Contudo eu não sou responsável por uma universidade, e sim uma escola secundária. Como isso pode ocorrer em uma sala de aula do ensino médio? Ora, tive um exemplo maravilhoso disso hoje mesmo. Estava conversando com um homem que irá ministrar uma aula de marcenaria para meus alunos. A coisa parece muito simples: os alunos terão a valiosa experiência de trabalhar com os materiais deste mundo e moldá-los em algo útil e, espero, belo. Sem dúvida uma experiência proveitosa, mas talvez seja possível ir além e acrescentar a visão ampla da realidade a isso.
Dessa forma, o professor de marcenaria me contou como também queria que os alunos realizassem leituras para sua aula. Em resumo, os alunos receberiam, entre as aulas, trechos de textos do Papa São João Paulo II, São Bento, entre outros, os quais tratariam da santidade do trabalho e do desejo inato do homem de ser, ainda que de forma pequena, co-criador com Deus. O professor queria que os alunos vissem como a marcenaria satisfaz um desejo profundo e sagrado no homem de pegar a “boa” criação de Deus e oferecê-la de volta a Ele, remodelada e tornada bela pelo uso de suas mãos, aliado ao seu dom único da razão.
Por consequência, a aula de marcenaria agora está examinando a natureza da humanidade e como ela deve se relacionar com o restante da criação física. Este é um plano belo e profundo para integrar uma aula de marcenaria a essa imagem maior e fazê-lo de uma forma acessível aos estudantes do ensino médio. Eles ainda vão fazer mesas e prateleiras, mas todo o tom da aula foi elevado. Pontes foram construídas.
Quanto mais um professor for capaz de fazer essas conexões para seus alunos, mais lhes proporcionará uma visão do todo. Os professores devem conscientemente tentar transmitir essa ideia da imagem maior ao ensinar qualquer parte dela que lhes seja atribuída. É bom para os alunos contemplarem a misteriosa ordem na criação em uma aula de geometria. É bom para eles admirarem uma frase lindamente elaborada em um livro de história. É bom para eles repousarem no maravilhoso e poético fato de que toda a energia que alimenta seus corpos vem, em última instância, do sol. É bom para eles aprenderem com seus corpos, bem como com suas mentes. Afinal, somos uma união de corpo e mente, e não apenas durante esta vida terrena passageira como pensava Sócrates. Para transmitir a visão do todo, a educação deve integrar todas as partes em uma imagem maior e bela com Deus no centro, dando significado a todas as coisas. A redescoberta e a comunicação desse todo devem ser uma prioridade para qualquer boa escola.

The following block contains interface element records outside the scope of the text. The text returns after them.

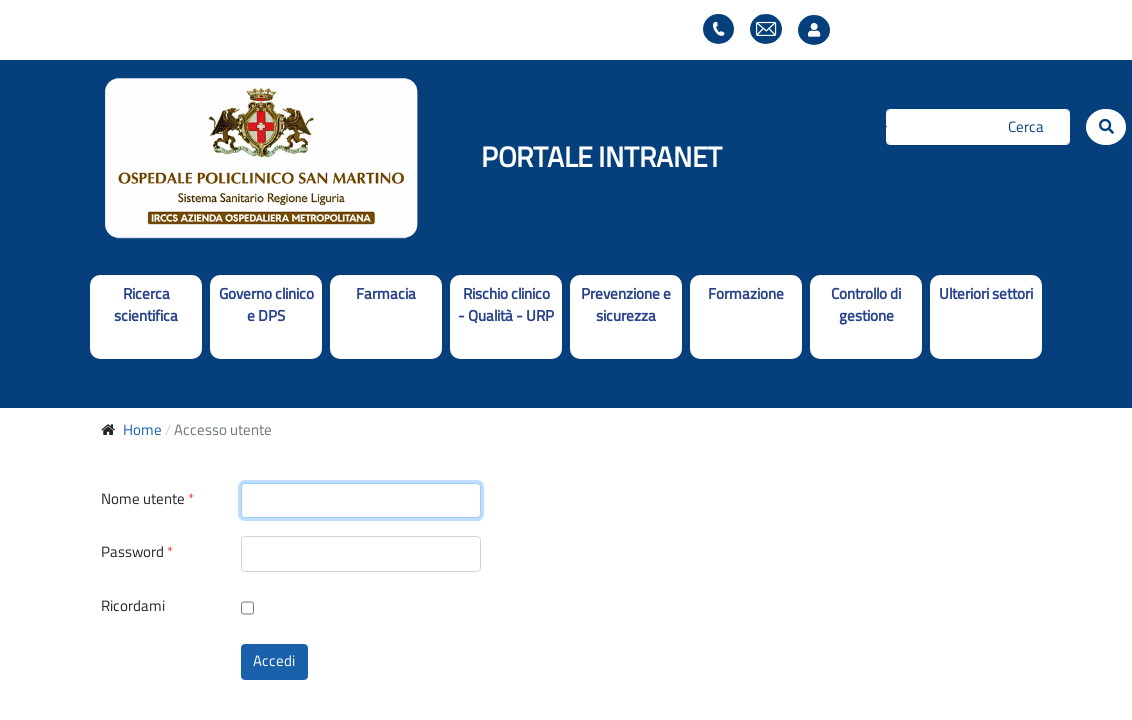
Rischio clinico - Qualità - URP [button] (506, 305)
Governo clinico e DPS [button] (266, 305)
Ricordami (133, 606)
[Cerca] (978, 127)
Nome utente (147, 499)
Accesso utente (819, 30)
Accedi (274, 660)
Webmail (766, 29)
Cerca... (886, 126)
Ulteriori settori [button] (986, 293)
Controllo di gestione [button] (866, 305)
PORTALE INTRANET (601, 156)
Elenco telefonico (718, 29)
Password (137, 552)
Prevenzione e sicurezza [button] (626, 305)
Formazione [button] (746, 293)
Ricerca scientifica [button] (146, 305)
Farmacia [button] (386, 293)
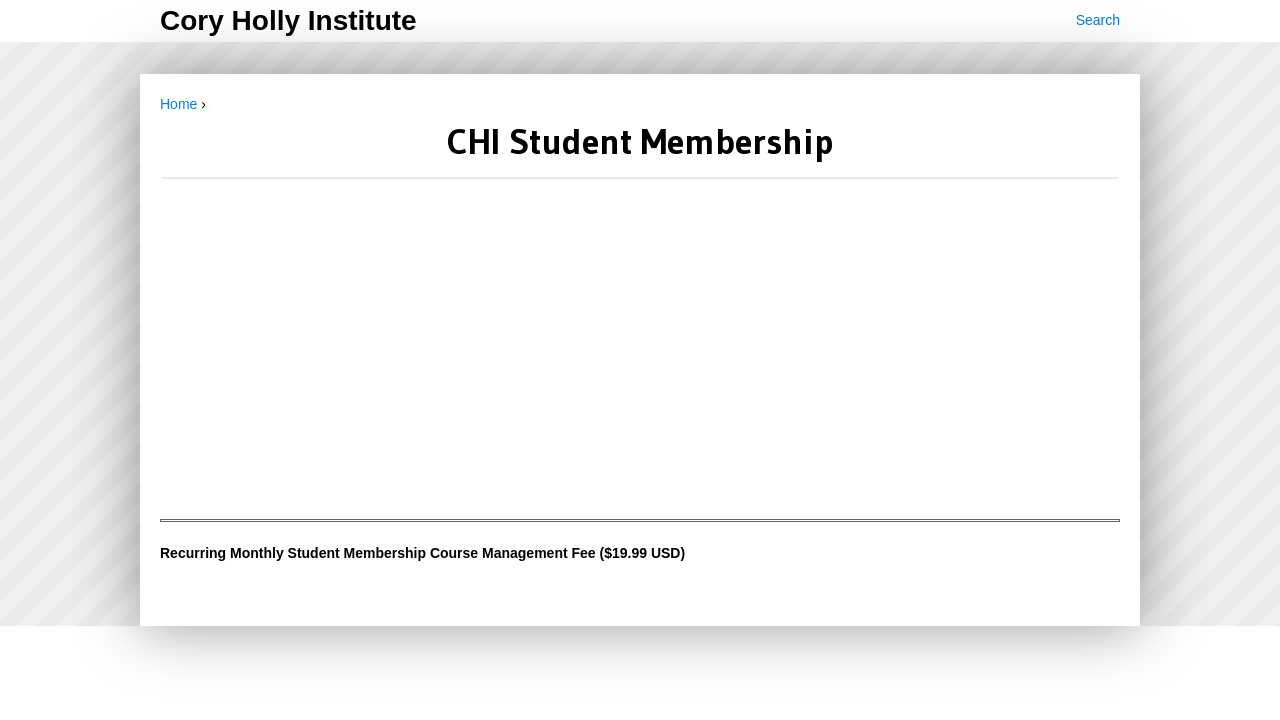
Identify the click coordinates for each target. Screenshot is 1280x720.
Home (178, 104)
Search (1098, 20)
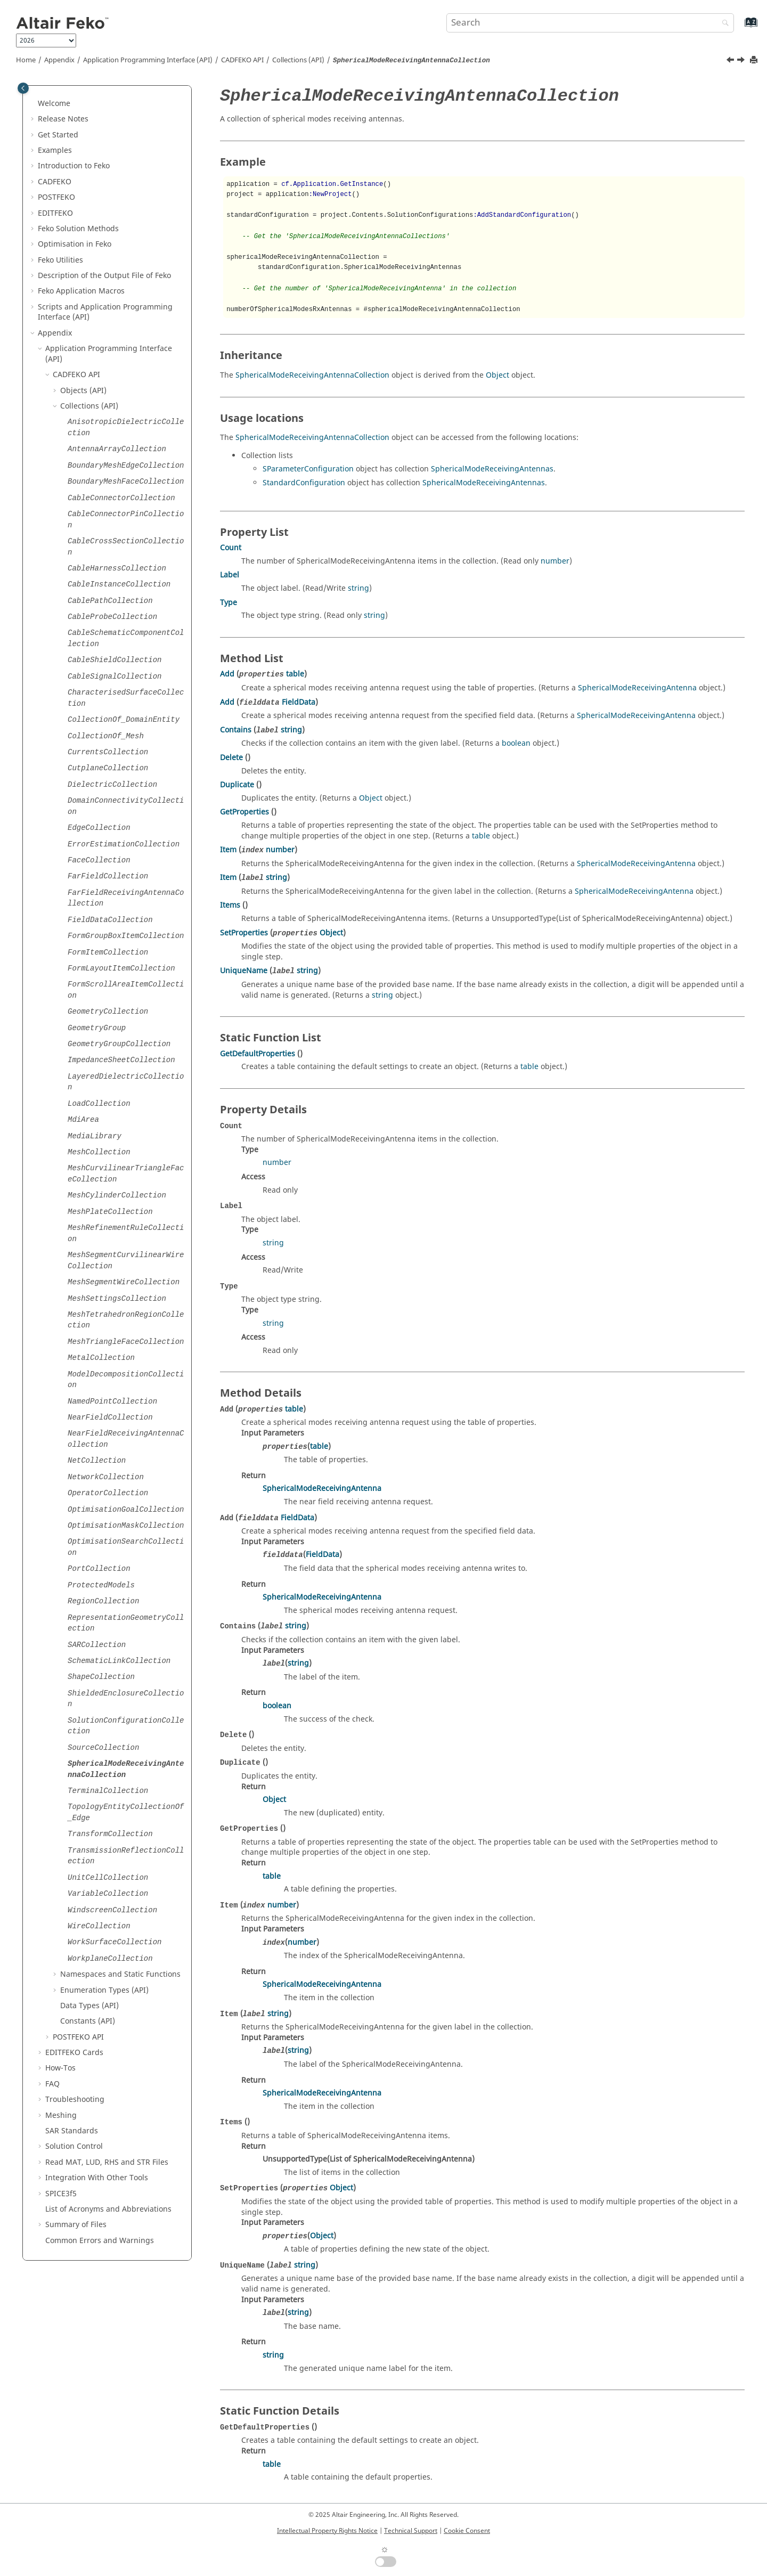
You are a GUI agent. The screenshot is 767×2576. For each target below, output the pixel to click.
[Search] (723, 23)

Finalmente, tudo isso me ocorreu enquanto suava no tempo quente, imaginando se meu buraco estava profundo o suficiente (e torcendo muito para que estivesse). Qualquer pessoa que passasse por mim poderia ter me confundido com um pedreiro, em vez do diretor da escola. O que eu estava fazendo só fazia sentido com uma compreensão adequada da imagem maior; uma visão integrada do todo. Minha própria situação era um pequeno exemplo que ilustrava o princípio maior que eu havia lido no dia anterior em “A Ideia de uma Universidade”. E essa fortuita situação agora me serve de lembrete enquanto planejo minhas próprias aulas para o próximo semestre. Lembrete que recebo de braços abertos.